[Records from a dataset]

※

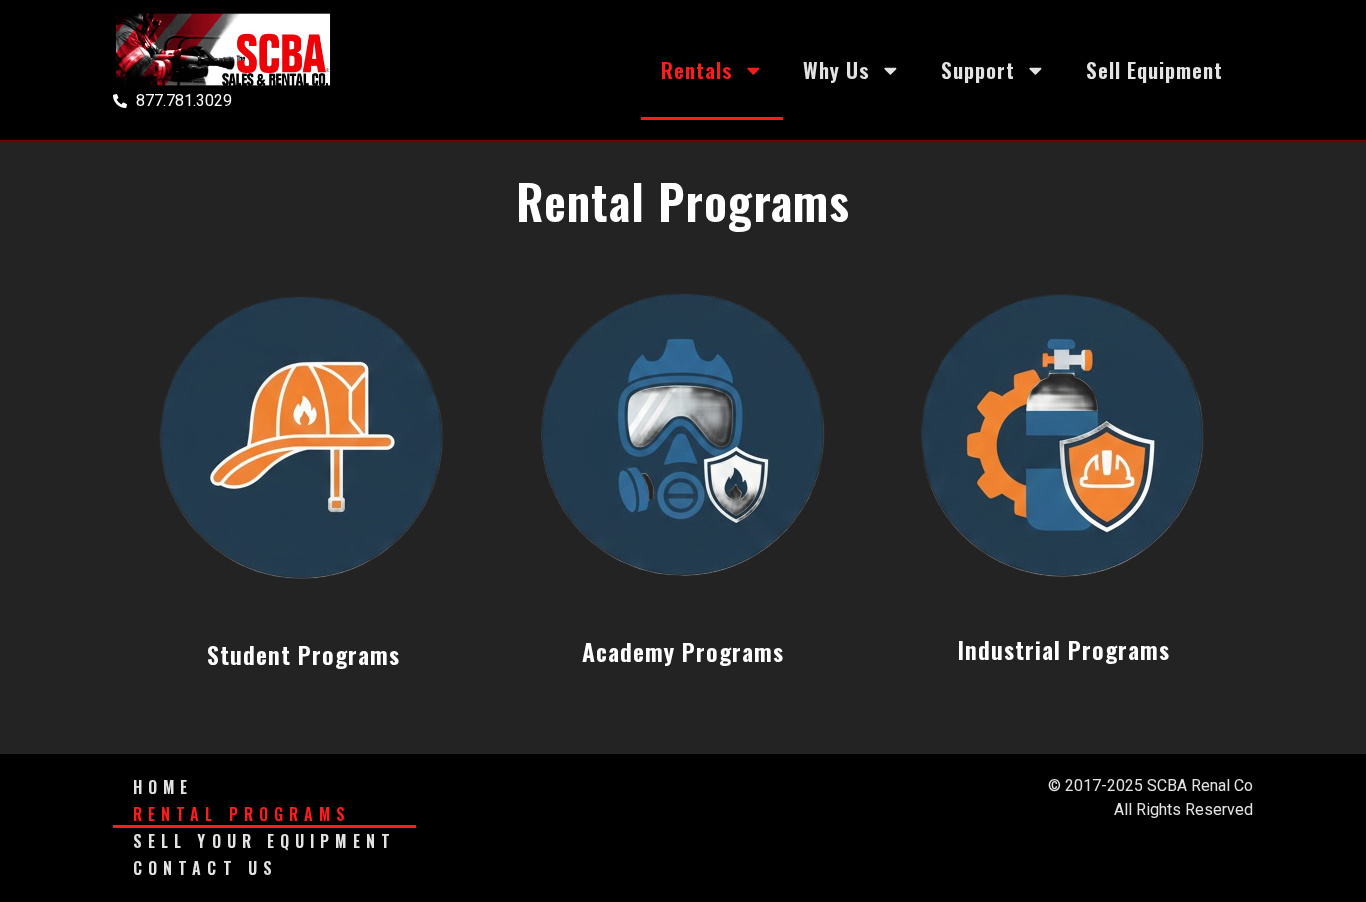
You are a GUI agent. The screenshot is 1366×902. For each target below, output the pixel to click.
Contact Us (205, 868)
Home (163, 787)
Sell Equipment (1154, 69)
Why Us (836, 69)
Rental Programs (242, 814)
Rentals (697, 69)
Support (978, 69)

※

▸ EXERCISE OBJECTIVE:
Quote all the lines above exactly as given. Do not include the pictures.

▸ RESULT:
You are a GUI agent. The screenshot is 1366×902. For each target below, output the pixel to click.
Contact Us (205, 868)
Home (163, 787)
Sell Equipment (1154, 69)
Why Us (836, 69)
Rental Programs (242, 814)
Rentals (697, 69)
Support (978, 69)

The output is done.